Teachers of color are more likely to lose their jobs than white teachers. San Leandro is not unlike most districts in California. More than 70 percent of the students are people of color, but more than two-thirds of the teachers are white. Yet, at a CTA-hosted meeting of San Leandro teachers receiving RIF (reduction in force) notices, 23 teachers showed up, more than half (12) were people of color and 21 were women.
Of course, the RIF lists are determined by a combination of factors, especially seniority and appropriate credentials for the teaching assignment. But older teachers are more likely to be white, and teachers of color tend to be younger, with less tenure. So after the cuts are finalized, our kids of color (the majority throughout California) are more likely to see teachers in the classroom who don’t look like them.

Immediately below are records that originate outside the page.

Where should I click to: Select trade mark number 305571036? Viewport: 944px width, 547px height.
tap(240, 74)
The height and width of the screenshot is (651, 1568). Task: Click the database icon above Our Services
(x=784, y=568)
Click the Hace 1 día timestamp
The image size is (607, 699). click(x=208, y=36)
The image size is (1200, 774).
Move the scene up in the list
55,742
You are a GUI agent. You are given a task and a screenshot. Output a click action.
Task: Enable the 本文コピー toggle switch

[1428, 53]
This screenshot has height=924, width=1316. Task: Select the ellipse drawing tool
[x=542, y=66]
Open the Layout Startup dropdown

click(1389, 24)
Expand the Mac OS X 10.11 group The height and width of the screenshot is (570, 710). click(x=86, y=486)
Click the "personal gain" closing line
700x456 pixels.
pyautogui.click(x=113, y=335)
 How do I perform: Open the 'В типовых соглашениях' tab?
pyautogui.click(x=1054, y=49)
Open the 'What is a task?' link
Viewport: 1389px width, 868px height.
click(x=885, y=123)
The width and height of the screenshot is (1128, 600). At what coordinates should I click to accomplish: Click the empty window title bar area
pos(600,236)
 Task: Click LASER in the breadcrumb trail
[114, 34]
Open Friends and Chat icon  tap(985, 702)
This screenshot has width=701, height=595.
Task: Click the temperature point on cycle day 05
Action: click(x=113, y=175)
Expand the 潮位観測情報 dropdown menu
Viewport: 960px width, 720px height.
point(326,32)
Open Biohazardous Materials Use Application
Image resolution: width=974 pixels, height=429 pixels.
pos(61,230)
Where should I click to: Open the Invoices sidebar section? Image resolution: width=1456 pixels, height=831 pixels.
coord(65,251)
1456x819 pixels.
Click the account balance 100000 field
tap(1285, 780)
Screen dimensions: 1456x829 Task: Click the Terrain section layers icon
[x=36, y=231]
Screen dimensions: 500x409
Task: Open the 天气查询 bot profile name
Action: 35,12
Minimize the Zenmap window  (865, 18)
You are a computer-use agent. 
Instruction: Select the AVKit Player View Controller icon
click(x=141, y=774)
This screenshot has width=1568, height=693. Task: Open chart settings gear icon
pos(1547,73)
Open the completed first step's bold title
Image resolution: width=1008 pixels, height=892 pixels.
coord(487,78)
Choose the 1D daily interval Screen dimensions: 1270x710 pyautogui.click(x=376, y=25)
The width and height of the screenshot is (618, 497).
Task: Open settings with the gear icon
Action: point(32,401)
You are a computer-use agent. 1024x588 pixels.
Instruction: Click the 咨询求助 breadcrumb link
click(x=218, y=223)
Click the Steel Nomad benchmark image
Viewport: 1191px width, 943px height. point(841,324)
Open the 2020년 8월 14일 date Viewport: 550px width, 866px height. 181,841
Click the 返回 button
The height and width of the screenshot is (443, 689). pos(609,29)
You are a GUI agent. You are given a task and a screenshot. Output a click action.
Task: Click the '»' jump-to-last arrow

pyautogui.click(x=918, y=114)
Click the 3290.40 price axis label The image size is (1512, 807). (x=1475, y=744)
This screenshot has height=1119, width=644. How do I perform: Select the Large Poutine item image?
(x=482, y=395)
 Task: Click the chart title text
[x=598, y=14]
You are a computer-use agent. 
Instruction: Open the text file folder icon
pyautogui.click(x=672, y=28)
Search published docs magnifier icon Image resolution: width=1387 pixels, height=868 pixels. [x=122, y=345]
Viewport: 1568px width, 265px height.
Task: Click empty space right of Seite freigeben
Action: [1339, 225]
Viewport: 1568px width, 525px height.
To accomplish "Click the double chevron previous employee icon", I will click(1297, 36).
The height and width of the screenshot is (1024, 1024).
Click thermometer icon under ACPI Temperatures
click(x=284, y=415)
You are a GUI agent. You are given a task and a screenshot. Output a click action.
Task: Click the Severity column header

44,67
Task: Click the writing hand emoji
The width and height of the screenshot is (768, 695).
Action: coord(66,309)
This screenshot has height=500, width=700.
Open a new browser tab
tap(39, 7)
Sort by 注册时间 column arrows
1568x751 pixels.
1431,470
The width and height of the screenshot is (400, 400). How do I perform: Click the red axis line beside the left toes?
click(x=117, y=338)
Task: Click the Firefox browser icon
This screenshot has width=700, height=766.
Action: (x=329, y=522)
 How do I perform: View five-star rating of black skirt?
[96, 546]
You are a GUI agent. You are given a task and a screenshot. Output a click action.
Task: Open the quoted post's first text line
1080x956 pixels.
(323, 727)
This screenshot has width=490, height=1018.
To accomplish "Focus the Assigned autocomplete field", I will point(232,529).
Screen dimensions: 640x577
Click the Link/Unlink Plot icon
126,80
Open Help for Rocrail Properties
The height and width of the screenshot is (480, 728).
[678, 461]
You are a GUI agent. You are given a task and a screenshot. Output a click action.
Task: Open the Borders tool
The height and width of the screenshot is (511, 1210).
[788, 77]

The bad news is magnified when you consider that the schools likely to see the greatest turnover are the schools with the least-tenured teachers. Those schools tend to be more urban, more diverse, and more impoverished. The bigger the district, the bigger the impact.
So in schools where talented young teachers of color have stepped into leadership roles, many of those students will now see older, whiter teachers fill those classrooms, teachers who haven’t established relationships with the students or their parents.
2 comments:
Keep up your blogging.
Maybe you could get your union to give up performance-sapping tenure in order to save some of the younger teachers.
Otherwise, it will continue to be pay-for-seniority (and job-for-seniority) and not performance.
But that's what public worker employee unions have always been about.